Three years ago Sarbanes-Oxley was put into play to enforce those transparent financial controls over a company's activities. Credit Enron and Worldcom with unearthing all those lack of controls that served as the springboard for such a regulation.

Of course, this does not belong solely to the United States as the Third EU Anti-Money Laundering Directive and the EU 8th Directive soon followed after the Greek Parmalat matter that drove compliance issues to the top of the heap in Europe.

But, after three years, one began to wonder exactly how effective the financial industry was in implementing controls and compliance programs. That's why this past summer, a poll was conducted by gtnews and sponsored by SunGard that looked at bank account risk to determine what kind of control there was over certain bank accounts. In that poll, some 400 respondents, including treasurers and CFOs from corporate and financial institutions, had their say and some of the results were a bit troubling.

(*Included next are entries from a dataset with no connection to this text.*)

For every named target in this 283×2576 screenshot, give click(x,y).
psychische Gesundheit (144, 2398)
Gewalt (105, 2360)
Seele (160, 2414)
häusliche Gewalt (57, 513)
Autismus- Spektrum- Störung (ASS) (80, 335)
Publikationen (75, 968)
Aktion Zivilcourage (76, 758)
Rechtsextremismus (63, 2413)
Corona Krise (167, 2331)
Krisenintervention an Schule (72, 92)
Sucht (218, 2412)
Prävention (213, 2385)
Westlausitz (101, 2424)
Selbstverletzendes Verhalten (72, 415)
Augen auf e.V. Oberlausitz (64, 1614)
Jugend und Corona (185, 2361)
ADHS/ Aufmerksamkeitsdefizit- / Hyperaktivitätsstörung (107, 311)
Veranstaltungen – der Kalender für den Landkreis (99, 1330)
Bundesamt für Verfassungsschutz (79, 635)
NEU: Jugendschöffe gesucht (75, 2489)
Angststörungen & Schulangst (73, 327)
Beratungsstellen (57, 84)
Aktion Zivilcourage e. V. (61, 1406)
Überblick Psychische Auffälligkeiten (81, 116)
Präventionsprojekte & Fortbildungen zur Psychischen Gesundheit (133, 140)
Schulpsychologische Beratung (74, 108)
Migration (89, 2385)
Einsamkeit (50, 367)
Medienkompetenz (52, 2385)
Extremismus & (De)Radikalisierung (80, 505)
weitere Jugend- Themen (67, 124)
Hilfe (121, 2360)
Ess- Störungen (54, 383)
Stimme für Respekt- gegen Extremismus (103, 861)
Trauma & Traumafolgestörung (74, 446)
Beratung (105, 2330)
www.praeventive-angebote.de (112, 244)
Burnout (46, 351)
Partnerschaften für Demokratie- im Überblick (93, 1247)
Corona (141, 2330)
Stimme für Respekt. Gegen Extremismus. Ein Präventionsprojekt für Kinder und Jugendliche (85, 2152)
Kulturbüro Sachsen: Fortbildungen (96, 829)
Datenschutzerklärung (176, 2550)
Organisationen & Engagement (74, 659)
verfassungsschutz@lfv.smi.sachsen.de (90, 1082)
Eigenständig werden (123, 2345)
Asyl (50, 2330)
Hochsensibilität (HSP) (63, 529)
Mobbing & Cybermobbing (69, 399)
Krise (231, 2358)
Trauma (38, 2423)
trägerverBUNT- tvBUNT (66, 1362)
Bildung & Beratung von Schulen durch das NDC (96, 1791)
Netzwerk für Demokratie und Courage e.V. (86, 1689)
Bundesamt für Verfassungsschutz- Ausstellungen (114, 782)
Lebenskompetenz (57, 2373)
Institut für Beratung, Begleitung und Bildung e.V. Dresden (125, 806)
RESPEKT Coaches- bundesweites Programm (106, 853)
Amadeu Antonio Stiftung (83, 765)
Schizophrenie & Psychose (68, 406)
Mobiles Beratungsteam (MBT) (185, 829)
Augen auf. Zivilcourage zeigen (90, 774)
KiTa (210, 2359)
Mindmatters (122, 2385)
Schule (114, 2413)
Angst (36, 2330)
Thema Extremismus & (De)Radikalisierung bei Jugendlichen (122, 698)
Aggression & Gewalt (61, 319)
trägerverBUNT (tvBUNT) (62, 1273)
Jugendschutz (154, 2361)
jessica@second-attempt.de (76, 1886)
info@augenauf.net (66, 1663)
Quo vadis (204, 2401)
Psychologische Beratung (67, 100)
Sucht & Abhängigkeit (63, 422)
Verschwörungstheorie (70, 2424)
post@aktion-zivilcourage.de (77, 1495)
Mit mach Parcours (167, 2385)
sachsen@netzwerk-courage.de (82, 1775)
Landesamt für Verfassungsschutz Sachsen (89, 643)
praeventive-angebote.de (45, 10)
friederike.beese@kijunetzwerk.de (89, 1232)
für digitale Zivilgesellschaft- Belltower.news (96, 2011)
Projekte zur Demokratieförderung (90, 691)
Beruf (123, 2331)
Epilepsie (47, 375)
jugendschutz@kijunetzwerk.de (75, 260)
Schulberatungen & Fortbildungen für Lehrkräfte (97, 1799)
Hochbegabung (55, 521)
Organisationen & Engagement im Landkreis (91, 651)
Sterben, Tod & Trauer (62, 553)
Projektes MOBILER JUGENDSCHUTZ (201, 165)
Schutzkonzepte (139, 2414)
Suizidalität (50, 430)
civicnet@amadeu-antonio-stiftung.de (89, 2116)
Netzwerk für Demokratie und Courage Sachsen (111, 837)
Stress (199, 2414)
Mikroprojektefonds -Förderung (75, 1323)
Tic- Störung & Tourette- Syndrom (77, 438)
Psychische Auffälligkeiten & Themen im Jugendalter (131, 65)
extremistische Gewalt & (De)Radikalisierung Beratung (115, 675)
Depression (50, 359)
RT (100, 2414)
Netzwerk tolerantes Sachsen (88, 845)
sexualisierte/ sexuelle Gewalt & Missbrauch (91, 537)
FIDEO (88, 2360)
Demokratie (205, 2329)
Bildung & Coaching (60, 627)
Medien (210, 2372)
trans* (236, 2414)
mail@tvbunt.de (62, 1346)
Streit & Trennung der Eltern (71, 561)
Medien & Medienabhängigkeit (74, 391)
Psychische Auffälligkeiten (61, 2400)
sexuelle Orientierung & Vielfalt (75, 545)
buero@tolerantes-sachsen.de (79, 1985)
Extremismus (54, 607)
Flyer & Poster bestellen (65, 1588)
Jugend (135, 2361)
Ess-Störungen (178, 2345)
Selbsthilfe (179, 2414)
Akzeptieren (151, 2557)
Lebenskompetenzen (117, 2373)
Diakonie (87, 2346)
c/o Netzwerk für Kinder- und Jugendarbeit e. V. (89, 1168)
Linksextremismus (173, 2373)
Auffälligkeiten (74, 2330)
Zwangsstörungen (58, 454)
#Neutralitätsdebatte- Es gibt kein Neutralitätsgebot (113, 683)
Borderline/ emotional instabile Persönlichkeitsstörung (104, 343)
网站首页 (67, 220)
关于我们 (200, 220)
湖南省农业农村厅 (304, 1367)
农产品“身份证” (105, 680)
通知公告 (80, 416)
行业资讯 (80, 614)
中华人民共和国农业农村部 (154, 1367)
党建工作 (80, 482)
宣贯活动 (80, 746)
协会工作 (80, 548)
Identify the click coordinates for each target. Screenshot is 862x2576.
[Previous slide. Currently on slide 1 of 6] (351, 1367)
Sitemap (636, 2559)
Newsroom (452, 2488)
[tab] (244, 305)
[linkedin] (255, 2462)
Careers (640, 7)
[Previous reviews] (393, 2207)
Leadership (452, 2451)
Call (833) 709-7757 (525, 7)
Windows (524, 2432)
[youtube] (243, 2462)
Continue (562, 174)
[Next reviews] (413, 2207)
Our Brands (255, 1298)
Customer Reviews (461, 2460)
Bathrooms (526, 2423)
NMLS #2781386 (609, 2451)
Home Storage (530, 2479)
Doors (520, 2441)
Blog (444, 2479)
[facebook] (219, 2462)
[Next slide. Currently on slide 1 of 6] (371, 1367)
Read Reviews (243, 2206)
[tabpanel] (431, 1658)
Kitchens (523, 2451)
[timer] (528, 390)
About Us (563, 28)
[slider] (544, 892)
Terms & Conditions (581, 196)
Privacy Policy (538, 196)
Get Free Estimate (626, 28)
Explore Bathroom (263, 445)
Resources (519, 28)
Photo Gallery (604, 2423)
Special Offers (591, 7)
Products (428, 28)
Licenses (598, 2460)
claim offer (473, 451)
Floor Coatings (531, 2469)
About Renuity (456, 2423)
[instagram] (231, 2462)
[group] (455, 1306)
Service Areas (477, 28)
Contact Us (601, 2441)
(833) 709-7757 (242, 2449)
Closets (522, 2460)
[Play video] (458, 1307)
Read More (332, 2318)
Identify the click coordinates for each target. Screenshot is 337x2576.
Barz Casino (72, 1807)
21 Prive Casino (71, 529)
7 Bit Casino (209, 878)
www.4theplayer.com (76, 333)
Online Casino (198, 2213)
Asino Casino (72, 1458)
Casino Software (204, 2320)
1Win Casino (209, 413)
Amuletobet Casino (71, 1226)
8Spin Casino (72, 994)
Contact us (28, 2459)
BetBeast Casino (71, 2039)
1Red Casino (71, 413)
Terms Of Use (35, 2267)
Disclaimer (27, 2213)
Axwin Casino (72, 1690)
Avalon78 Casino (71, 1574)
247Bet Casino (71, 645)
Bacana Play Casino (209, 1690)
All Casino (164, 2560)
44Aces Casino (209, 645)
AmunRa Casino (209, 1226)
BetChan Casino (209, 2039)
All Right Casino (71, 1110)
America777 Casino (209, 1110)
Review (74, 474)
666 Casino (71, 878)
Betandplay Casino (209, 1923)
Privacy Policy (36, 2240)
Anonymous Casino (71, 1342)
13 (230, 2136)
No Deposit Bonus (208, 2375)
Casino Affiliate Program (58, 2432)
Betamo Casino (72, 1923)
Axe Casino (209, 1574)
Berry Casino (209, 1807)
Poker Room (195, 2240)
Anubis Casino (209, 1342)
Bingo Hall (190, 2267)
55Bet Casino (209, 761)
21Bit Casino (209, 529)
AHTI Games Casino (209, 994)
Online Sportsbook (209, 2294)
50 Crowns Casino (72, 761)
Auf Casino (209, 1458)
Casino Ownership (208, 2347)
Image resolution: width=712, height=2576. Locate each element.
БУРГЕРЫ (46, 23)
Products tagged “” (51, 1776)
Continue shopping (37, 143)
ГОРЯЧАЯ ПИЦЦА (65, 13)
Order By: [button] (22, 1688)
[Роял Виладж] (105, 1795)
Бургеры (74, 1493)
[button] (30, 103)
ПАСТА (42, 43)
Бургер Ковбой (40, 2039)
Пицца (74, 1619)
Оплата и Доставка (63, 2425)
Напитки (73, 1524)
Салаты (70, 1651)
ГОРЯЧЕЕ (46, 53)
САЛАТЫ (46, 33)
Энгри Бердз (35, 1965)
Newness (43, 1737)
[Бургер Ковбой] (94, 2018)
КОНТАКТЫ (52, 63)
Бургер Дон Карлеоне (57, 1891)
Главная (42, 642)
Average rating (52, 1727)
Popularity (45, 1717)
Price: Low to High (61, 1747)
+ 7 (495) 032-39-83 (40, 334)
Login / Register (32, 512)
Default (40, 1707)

For example, even though some three-quarters of the respondents said they had moderate to high levels of concern over bank account risk, one in five treasury professionals said that they had inadequate information about their own company's bank accounts. In fact, only one third of corporate officers felt their central control of bank accounts was even satisfactory while one in five believed the information they had about their account authority and activity was rather poor.

So, the bottom line becomes this: Do CFOs know where all their bank accounts are? Who has signatory authority to open and close accounts? What is the value of transactions moving through all bank accounts plus the frequency of activity? If the CFOS don't have answers here, then there is a question of bank account risk for without proper control over non-domestic and subsidiary bank accounts, companies are up against all kinds of risk that can wind up in fraud and operational losses.

If only one in five treasury professionals claim that they have inadequate information about their own company's account activities, then how can a CFO sign off on corporate controls under SOX? What this means is that better financial controls are required.

One food for thought is a centralized management scheme for assessing bank account risk. Such an idea would give a company a birds-eye view of all its bank accounts, create opportunities to simplify over-complicated bank structures, improve management of liquidity risk by concentrating banking activity in areas where they are more secure, and maintain top-level control over the authorization of any bank account to avoid the risk of fraud.

It is clear that risk assessment of bank accounts is not just a case of simply being compliant with SOX. Companies should consider the wider implications of risk assessment on their business to avoid operational losses, prevent fraud, and use cash flows more effectively to generate revenues.